Diante de um quadro tão grave, a solução pode parecer estranha: “intoxicar” o paciente com outro álcool é uma das opções.

“Um tratamento muito usado para a intoxicação por metanol é a administração de etanol, seja por via oral ou intravenosa", explica Michel. "A estratégia é uma competição enzimática. Tanto o metanol quanto o etanol 'disputam' a atenção da mesma enzima, a ADH. Esse tratamento ocorre quando o estabelecimento não possui fomepizol (4-metilpirazol), que é um inibidor da álcool desidrogenase que não possui nenhum dos efeitos adversos do etanol na administração”, conclui.
 

A chave desse tipo de tratamento está na afinidade. "A enzima ADH tem uma afinidade muito maior pelo etanol do que pelo metanol. Quando saturamos o organismo com etanol, a enzima ficará 'ocupada' metabolizando apenas o etanol, ignorando praticamente o metanol", explica. 

Com a enzima bloqueada pelo etanol, o metanol circulante não é convertido em seus subprodutos tóxicos. "Dessa forma, o metanol permanece inalterado na corrente sanguínea e é lentamente eliminado pelos rins, sem causar os danos catastróficos do ácido fórmico", completa o especialista. Paralelamente, os médicos corrigem a acidose com bicarbonato de sódio e, em casos mais severos, utilizam a hemodiálise para filtrar tanto o metanol quanto o etanol do sangue. 

O etanol é usado como antídoto funcional contra intoxicação por metanol.

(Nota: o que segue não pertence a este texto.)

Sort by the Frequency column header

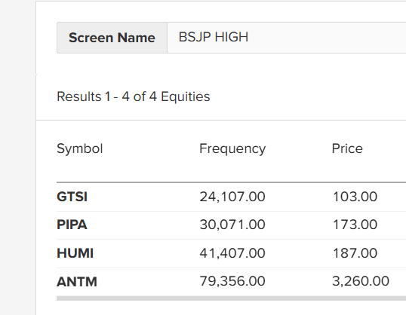tap(232, 148)
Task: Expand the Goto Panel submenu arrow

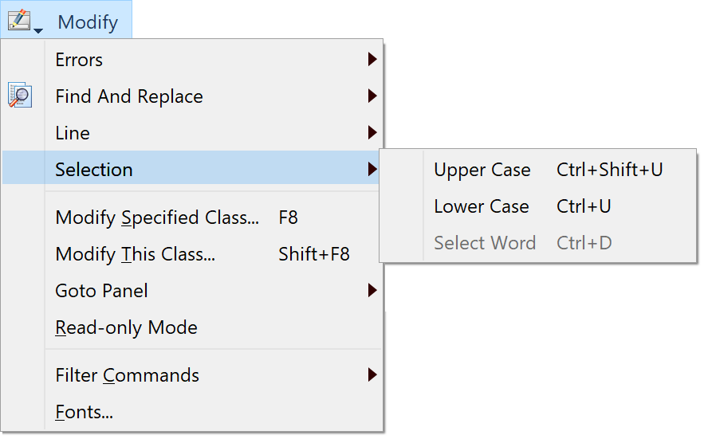Action: 372,291
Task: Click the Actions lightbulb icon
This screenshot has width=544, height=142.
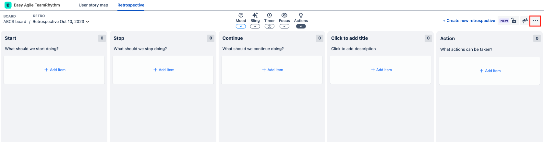Action: [301, 15]
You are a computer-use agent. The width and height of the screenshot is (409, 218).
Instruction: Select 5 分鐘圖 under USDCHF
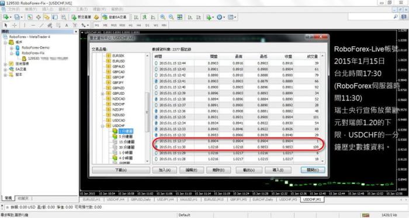(x=126, y=136)
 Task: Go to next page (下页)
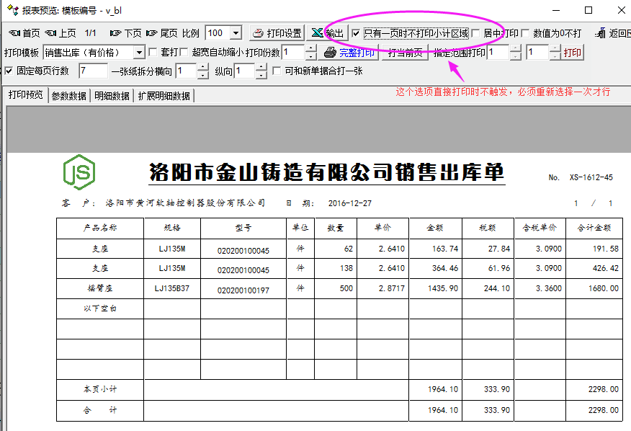(125, 33)
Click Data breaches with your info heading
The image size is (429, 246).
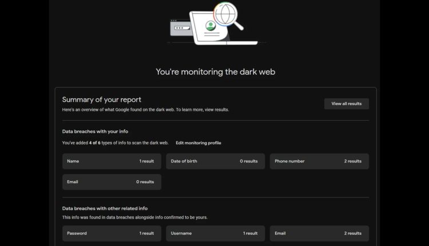pyautogui.click(x=95, y=132)
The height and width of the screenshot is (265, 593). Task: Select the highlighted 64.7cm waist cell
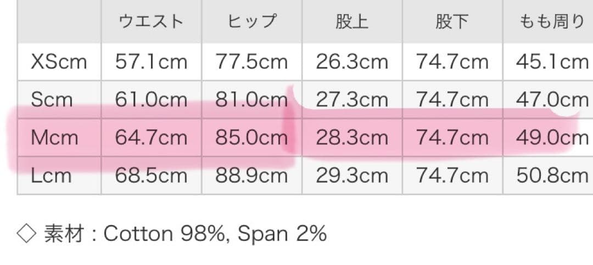(151, 137)
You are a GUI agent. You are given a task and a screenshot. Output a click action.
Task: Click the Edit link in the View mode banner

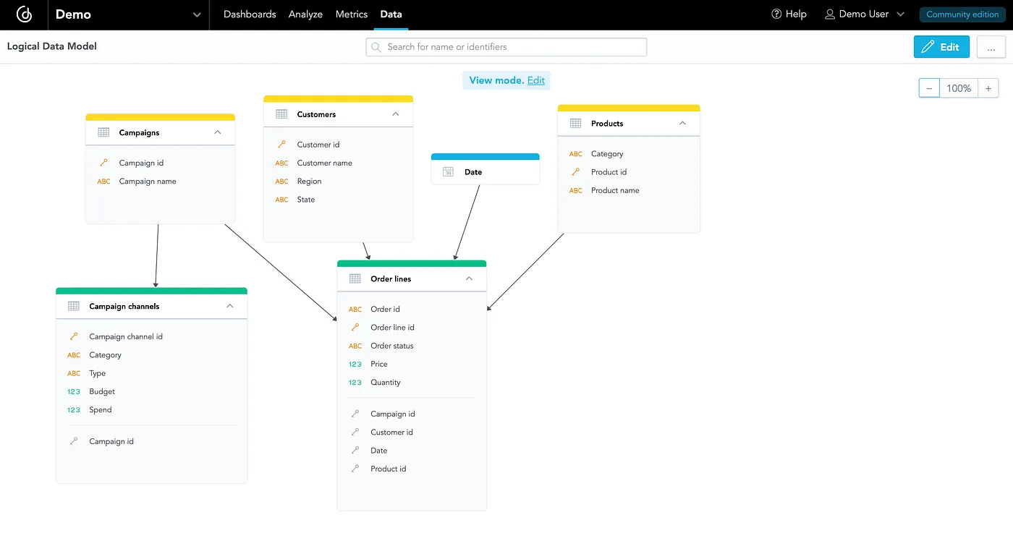[x=535, y=80]
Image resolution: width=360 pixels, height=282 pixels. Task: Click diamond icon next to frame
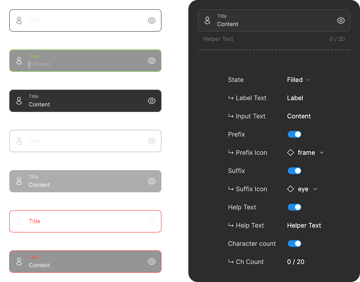(x=290, y=152)
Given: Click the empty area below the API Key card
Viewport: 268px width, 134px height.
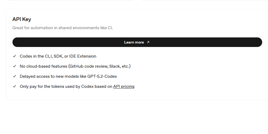Looking at the screenshot, I should click(x=134, y=117).
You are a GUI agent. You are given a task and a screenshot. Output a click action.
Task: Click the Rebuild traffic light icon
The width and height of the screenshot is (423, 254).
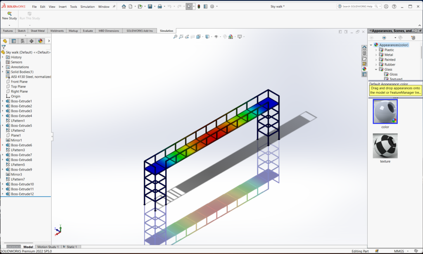(x=198, y=7)
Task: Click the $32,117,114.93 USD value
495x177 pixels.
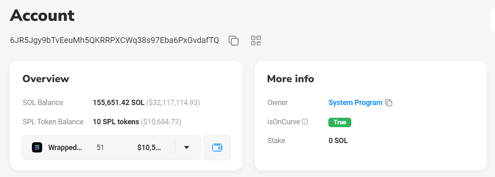Action: coord(173,103)
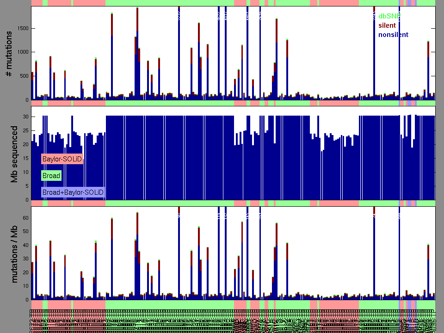Click the 1000 tick on mutations axis
The image size is (444, 333).
[22, 52]
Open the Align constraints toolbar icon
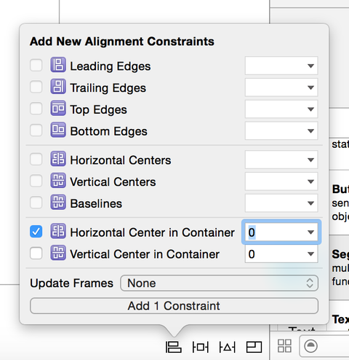349x360 pixels. tap(174, 347)
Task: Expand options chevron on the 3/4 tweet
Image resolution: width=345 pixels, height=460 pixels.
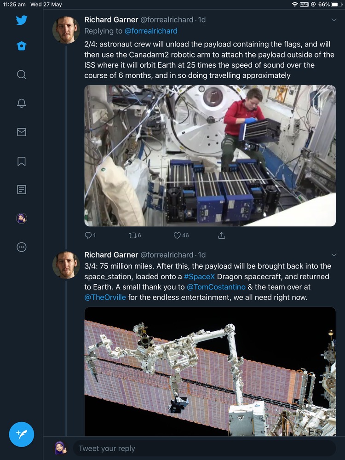Action: [334, 255]
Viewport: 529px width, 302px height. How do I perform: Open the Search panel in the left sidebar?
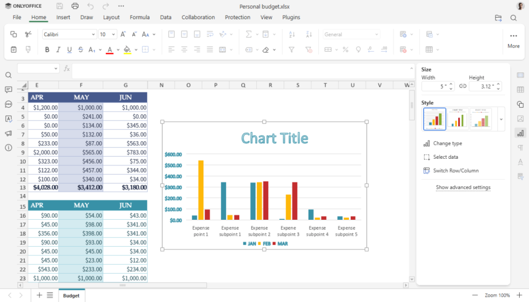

Michel reforça novamente que apesar de eficaz, hoje ele é considerado uma alternativa secundária ao fomepizol.

 

Como evitar a intoxicação? 

O professor reforça que a aparência e o cheiro do metanol podem ser indistinguíveis dos do etanol, tornando a adulteração uma ameaça invisível. “No momento, a melhor opção é evitar destilados e aguardar novos pronunciamentos das autoridades. Além disso, sempre adquirir bebidas apenas em estabelecimentos comerciais legalizados e ficar atento a preços anormalmente baixos, que podem ser um indicativo de produto falsificado”, recomenda o professor. 

Em caso de suspeita de intoxicação – com sintomas como náuseas, vômitos, dor abdominal, tontura, visão turva ou embaçada –, é fundamental procurar imediatamente um serviço de emergência. “O socorro rápido é um fator crucial para a administração do antídoto e a sobrevivência, com o mínimo de sequelas”, finaliza.